Deste modo, é possível falar em ciber-diplomacia,
isto é, o uso de recursos e funções diplomáticas para assegurar interesses
nacionais no ciberespaço. Nos últimos anos tem havido um aumento na
implementação de estratégias
nacionais com o objetivo de atender a este novo espaço da política externa.
Com um custo estimado em cerca de 1 trilião de
dólares, o cibercrime
em 2020 mostrou a importância da cibersegurança também
para o sistema financeiro. Até
2040 outras pandemias, ameaças cibernéticas e o conflito no espaço sideral,
são riscos que o mundo pode enfrentar. O risco cibernético
prende-se essencialmente em 3
pontos críticos que podem alterar/desestabilizar todo o sistema
internacional. São eles a quebra global do sistema financeiro, o colapso de
estruturas fundamentais e a vulnerabilidade associada aos sistemas de segurança
de centrais nucleares. Quanto à exploração espacial é claramente assente
em tecnologia e, seguindo a tendência competitiva
e militarizada que se tem verificado pelas maiores potências mundiais, é de
esperar que a cibersegurança
desempenhe um papel fundamental na defesa da mesma pelos Estados.
A linha que separa o ciberespaço da realidade física está a diminuir e implica desafios
cada vez mais complexos de cibersegurança. A fragmentada e pouco
consensual regulamentação que existe no âmbito, a interdependência global que
garante que o elo mais fraco da cadeia pode afetar as maiores potências, a
considerável falta de inteligência cibernética a nível empresarial e individual, assim como a dificuldade em identificar os autores dos ataques cibernéticos, diz-nos
que o que se passa no ciberespaço tem cada vez mais influência
no contexto geopolítico dos Estados.

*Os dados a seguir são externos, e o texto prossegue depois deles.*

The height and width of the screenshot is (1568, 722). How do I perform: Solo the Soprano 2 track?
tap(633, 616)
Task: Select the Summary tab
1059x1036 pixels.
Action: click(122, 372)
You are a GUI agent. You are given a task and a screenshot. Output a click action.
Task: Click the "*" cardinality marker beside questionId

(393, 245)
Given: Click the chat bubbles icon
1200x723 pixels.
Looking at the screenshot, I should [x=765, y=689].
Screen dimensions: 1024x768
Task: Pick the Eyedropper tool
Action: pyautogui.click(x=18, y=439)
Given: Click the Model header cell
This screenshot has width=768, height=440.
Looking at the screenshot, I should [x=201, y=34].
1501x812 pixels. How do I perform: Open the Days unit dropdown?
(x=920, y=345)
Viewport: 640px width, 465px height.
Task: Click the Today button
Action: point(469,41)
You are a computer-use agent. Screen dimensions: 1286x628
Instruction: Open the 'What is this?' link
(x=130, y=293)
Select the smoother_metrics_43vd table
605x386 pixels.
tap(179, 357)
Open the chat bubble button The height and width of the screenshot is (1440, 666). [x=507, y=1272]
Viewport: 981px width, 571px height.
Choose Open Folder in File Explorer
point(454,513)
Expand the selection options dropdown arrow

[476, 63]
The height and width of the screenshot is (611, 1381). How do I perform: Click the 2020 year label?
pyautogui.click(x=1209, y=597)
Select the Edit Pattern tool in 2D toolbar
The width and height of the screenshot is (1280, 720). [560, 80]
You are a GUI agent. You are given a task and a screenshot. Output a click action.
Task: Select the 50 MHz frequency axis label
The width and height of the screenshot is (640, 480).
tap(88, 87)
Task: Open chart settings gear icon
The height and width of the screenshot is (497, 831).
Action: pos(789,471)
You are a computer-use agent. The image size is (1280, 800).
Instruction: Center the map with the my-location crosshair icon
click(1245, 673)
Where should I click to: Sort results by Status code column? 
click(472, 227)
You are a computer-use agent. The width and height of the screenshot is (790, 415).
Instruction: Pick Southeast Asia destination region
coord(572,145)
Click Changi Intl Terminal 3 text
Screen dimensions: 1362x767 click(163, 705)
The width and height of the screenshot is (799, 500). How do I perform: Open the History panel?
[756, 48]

Aqui surge outro conceito que é o de ciberpoder ou, por outro lado, a medida da capacidade que um país tem de prosseguir os objetivos nacionais
através de meios cibertecnológicos.
Estamos numa fase de corrida pelas armas cibernéticas, pela estratégia ofensiva e militar. E está claramente em concordância com o aumento das ameaças, ataques
cibernéticos cada vez mais sofisticados (como o mais recente ao software
Solarwinds ou a questão do TikTok, em que ataques
cibernéticos efetuados por Estados passam por atos de espionagem devido à falta
de regulamentação objetiva). Deste modo o papel da cibersegurança na política externa dos Estados
será cada vez mais central. O recente hack ao Solarwinds é um alerta aos Estados e organizações internacionais
para um consenso global em torno de regras mais claras de governação
do espaço cibernético, mas também para uma melhor identificação das
vulnerabilidades em estruturas críticas dos Estados e sociedades, de forma a garantir que o mundo não continue como tem estado quanto à cibersegurança: "flying the plane as it still being built".